それにしても、凡庸な見た目なのに、ハーレムを形成している日和は侮れない。
その日和が、ヒステリックに叫ぶ。
「金之助は自殺に違いないわ! だって、現場は『雪の密室』なんだから! 金之助は自ら腹を切ったのよ! きっと私以外の女に目移りをしたことへの反省として……」
動機はさておき、死体の状況だけを見れば、自殺の可能性があることは否めない。金之助が刺されていたのは金之助自身でも手が届く腹部であり、現場には血の付いた包丁が落ちていた。
しかし――
「日和さん、『雪の密室』は簡単に崩せます。犯人が、雪の降り積もる前に金之助さんの宅に侵入し、金之助さんを殺害。そして、雪の積もった後で、金之助さんの靴を履いて、後ろ向きで歩いて小屋を出れば良いのですから」
あまりにも初歩的なトリックである。
「既に使い古された陳腐なもの」として、ヴァンダインが列挙していないことが奇跡にすら思える。もっとも、ヴァンダインとしては、陳腐過ぎて、列挙するまでもないと考えたのかもしれないのだが……

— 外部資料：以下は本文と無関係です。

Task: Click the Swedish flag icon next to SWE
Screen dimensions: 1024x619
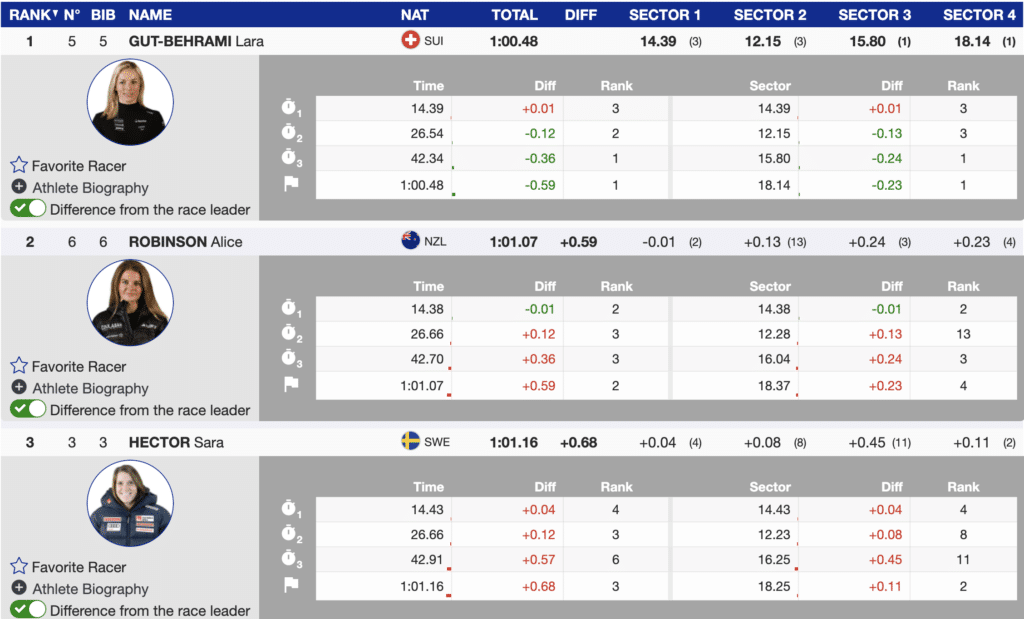Action: (410, 442)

「でも、探偵さん、私たちが小屋に着いた時、下駄箱に金之助の靴はあったのよ」
「それは、死体発見時、他の第一発見者たちが死体に気を取られている隙に、誰かが下駄箱に金之助さんの靴を戻したのでしょう」
「まさか探偵さんは、私の取り巻きの誰かが金之助に嫉妬して、金之助から私を奪うために金之助を殺したとでも言いたいのかしら?」
――言いたくない。仮にそういう犯人の動機があるのだとすれば、僕はこの事件の背景には一切立ち入りたくない。

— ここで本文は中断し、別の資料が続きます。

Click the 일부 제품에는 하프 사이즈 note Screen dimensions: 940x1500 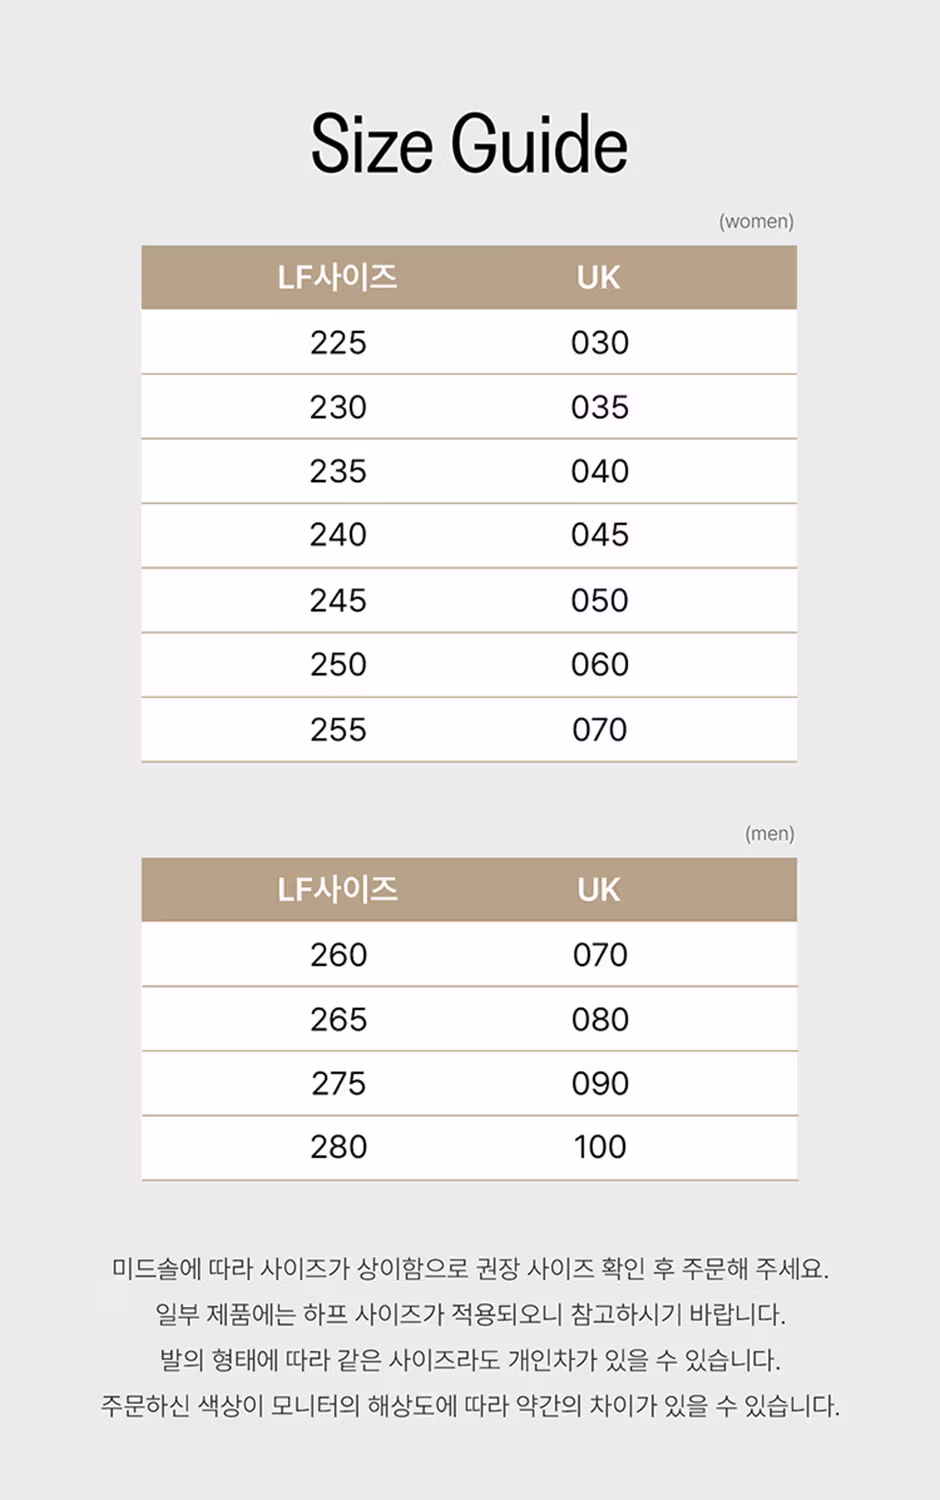point(470,1314)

「……僕は他殺の可能性を指摘したまでです。いずれにせよ、それは、凶器の包丁に付いた指紋を確認すれば分かります。ここにいる皆さんの指紋は先ほど採取させていただきました」
この特徴的な指紋は、犯人である水太郎の指紋である。
一体何万人、いや、何千万人に一人の指紋なのか分からないのだが、世にも珍しい正三角形の模様が含まれているのだ。
「ワトスン君、凶器の指紋採取結果を示すんだ」
「はい!」
凶器の包丁から採取した指紋の検証は、渡戸に依頼していた。僕がノウハウを叩き込んでいるため、さすがの渡戸でもそれくらいはそつなくこなせる。
「凶器の指紋採取の結果は、この紙のとおりです!」
ワトスン君が、手に持っていた巻き紙をパッと開いた。
それが目に入るやいなや、僕は巻き紙に飛びつく。
そして、渡戸の手から巻き紙をひったくると、決して復元ができないよう、ビリビリに破いたのである。
またしても渡戸は号泣する。
「菱川さん、どうして僕の邪魔ばかりするんですか!?」
「邪魔ばかりしてくるのはお前の方だ! 恥を知れ!」
あんな指紋、完全にアウトだ。
「ヴァンダインの二十則」の二十項目——「指紋の偽造トリック」の禁止。
あの指紋はどう考えても、犯人である水太郎が、自らの正三角形の指紋に、さらにもう一つ正三角形を足し、六芒星にしたものなのである。
あまりにも露骨な指紋の偽造である。
こんな杜撰な偽造トリックで騙し通せると考えた水太郎の頭は、あまりにもお花畑過ぎやしないか。
ヴァンビネガー卿に感謝した方が良い。ヴァンビネガー卿が訳の分からない条件を出していなければ、水太郎なんてイチコロである。